Post Office Appropriation Act of 1916
- Long title: An Act Making appropriations for the service of the Post Office Department for the fiscal year ending June thirtieth, nineteen hindred and seventeen, and for other purposes.
- Enacted by: the 64th United States Congress

Citations
- Statutes at Large: 39 Stat. 412

Legislative history
- Introduced in the House as H.R. 10484;

= Post Office Appropriation Act of 1916 =

The public Act number 169, sometimes called the Post Office Appropriation Act of 1916 or 1917 or the Post Office Department Appropriation Act, was an Act of the 64th United States Congress, which was passed on 28 July 1916, and which related to the fiscal year 1917. This Act was chapter 261 of the First Session of the 64th Congress. The Bill for this Act was H.R. 10484. The Act was part of United States federal law.

==Section 5==

This provisions of this section, sometimes known as the Space Basis Act or the Railway Mail Service Pay Act authorized the Interstate Commerce Commission to determine fair and reasonable rates of compensation to be paid, upon a space basis, for the transportation of mail and any service connected therewith.

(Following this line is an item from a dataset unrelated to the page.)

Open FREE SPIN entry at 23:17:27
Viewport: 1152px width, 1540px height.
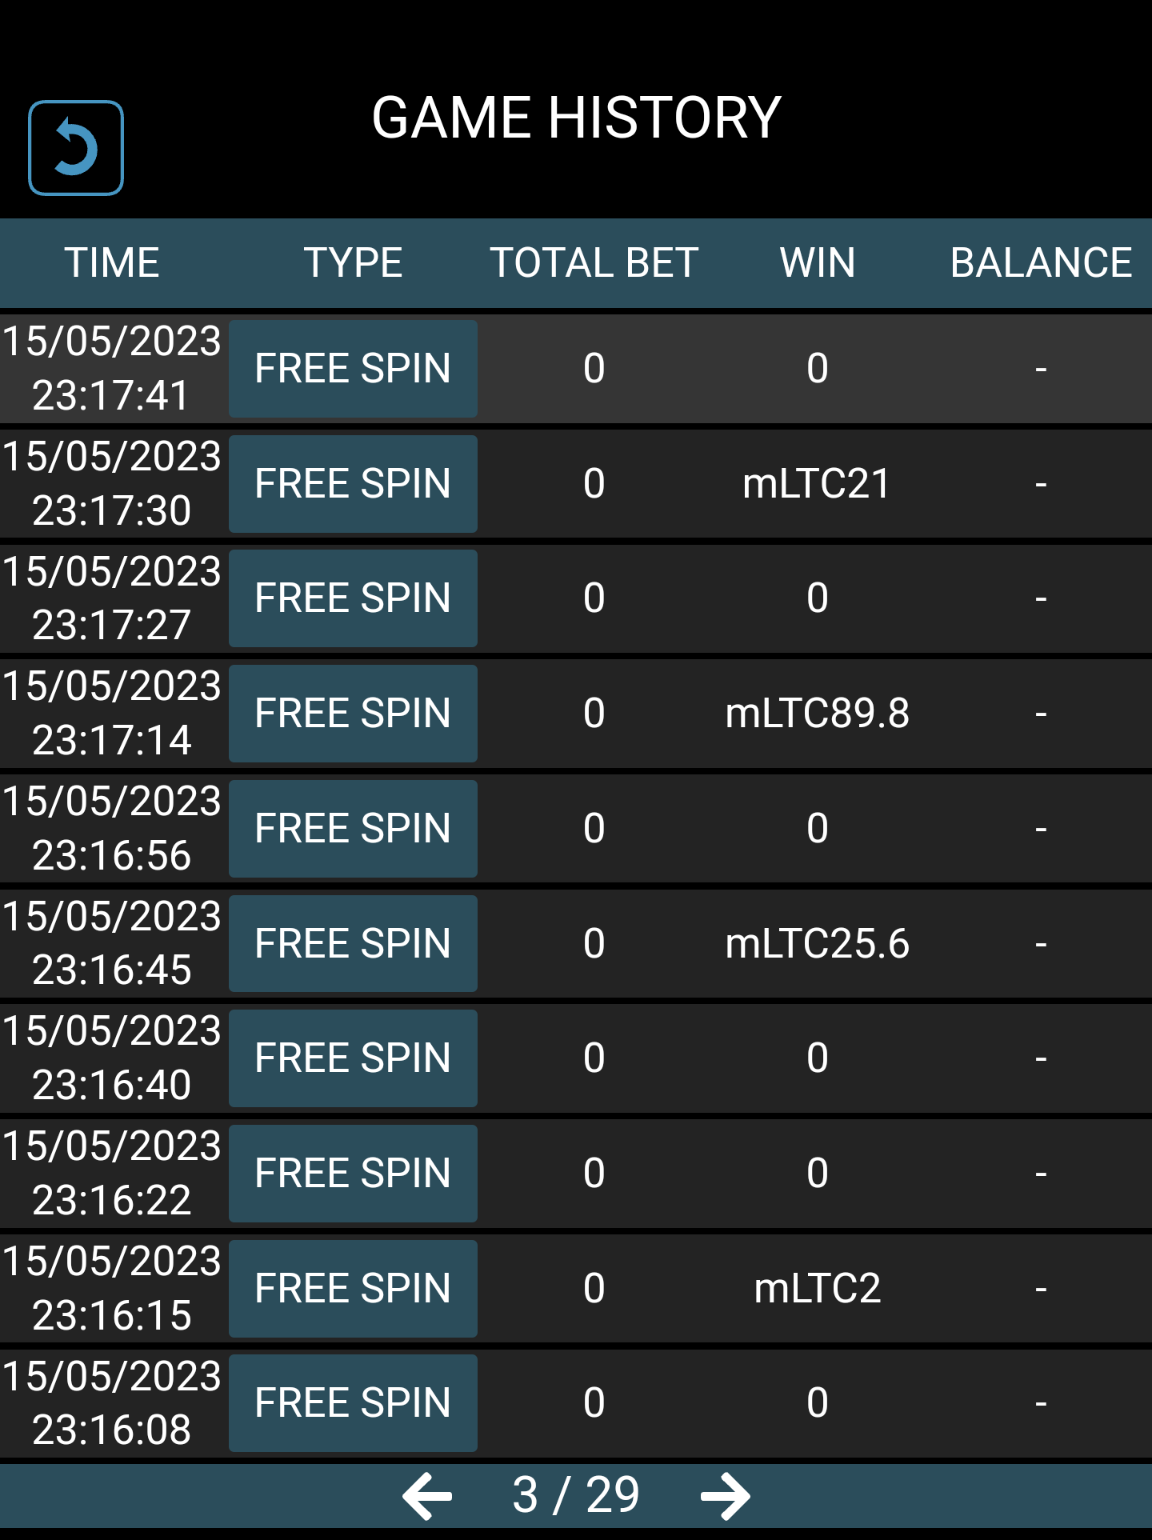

The 1916 Annual Report of the Long Island Rail Road stated:

The Post Office Appropriation Act for 1916 provided for the final settlement of the railway mail pay question by the Interstate Commerce Commission. Space basis on trial was inaugurated November 1, 1916, resulting in an increase in mail pay on your line of about $30,000 per annum. This is subject to fluctuations due to changes being made by the Postmaster General in the authorized space. A complete record of mail handled and service performed will be taken between March 27 and April 30, 1917, and the facts submitted to the Interstate Commerce Commission, which will then pass final judgment upon the method for computing compensation for mail service and the rate of compensation.